Beef Roulades Stuffed with Olives, Mashed Potatoes and Baby Spinach
Ingredients
- For the roulades
- 2 shallots
- 1 garlic clove
- olive oil
- 100 grams green, pitted Olives
- 50 grams diced Pancetta
- 4 Beef roulade
- salt
- freshly ground peppers
- 4 Tbsps grainy Mustard
- 1 bunch Soup vegetables (such as carrot, leek, parsnip or other aromatic vegetables such as celery or onion)
- 1 Tbsp Tomato paste
- 150 milliliters dry Red wine
- 400 milliliters Beef stock
- In addition
- 600 grams starchy potatoes
- 400 grams fresh, young Baby spinach
- 2 bay leaves
- 3 allspice
- 3 peppercorns
- 1 tsp freshly chopped rosemary
- 1 tsp freshly chopped thyme
- 2 Tbsps softened butter
- 120 milliliters lukewarm milk
- freshly ground peppers
- freshly grated Nutmeg
- 2 Tbsps butter
- 2 Tbsps Pastry flour
Preparation steps
For the roulades: peel shallots and garlic, chop finely. Heat oil in a pan and saute shallots and garlic until translucent. Drain olives and chop. Add bacon and olives to the pan and saute briefly. Place into a bowl and add Parmesan, mix well.
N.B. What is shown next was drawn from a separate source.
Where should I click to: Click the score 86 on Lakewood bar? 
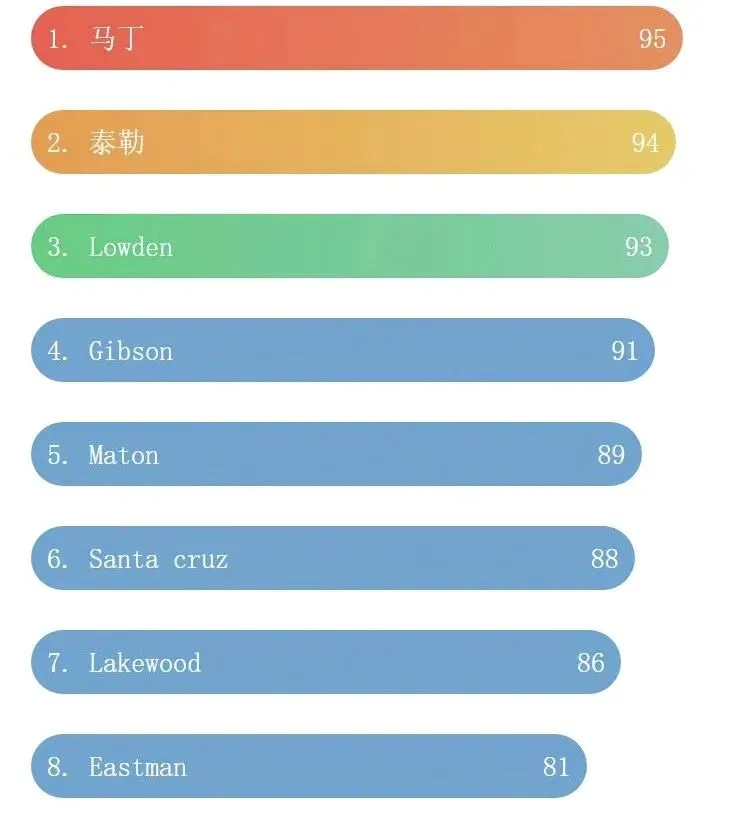point(590,663)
Rinse and pat dry roulades, season with salt and pepper and spread with mustard. Place stuffing onto meat and roll up, tie with a kitchen string. Heat oil in a pan and brown roulades on all sides.
Clean vegetables and chop coarsely. Remove roulades from a pan and keep warm. Add vegetables to the pan and saute briefly. Add tomato paste and saute briefly, deglaze pan with half of wine. Reduce until almost all liquid is evaporated, add remaining wine and stock. Return roulades to the pan and simmer for about 1 1/2 hours on medium heat.
Meanwhile, peel potatoes, rinse and chop. Cook for about 30 minutes in boiling salted water.
Rinse and spin dry spinach.
Place spices into a spice bag and add to meat 45 minutes before the end of cooking.
Drain potatoes, let evaporate and press through a potato ricer. Combine with butter and milk, mix to a smooth puree. Season with salt, pepper and nutmeg.
Remove roulades from the sauce nad keep warm. Puree sauce and season to taste, bring to a boil again. If wanted, add flour butter (1:1 proportion) to thicken sauce.
Remove kitchen strings form roulades and slice meat. Arrange meat with potato puree and spinach on plates. Drizzle with sauce and serve.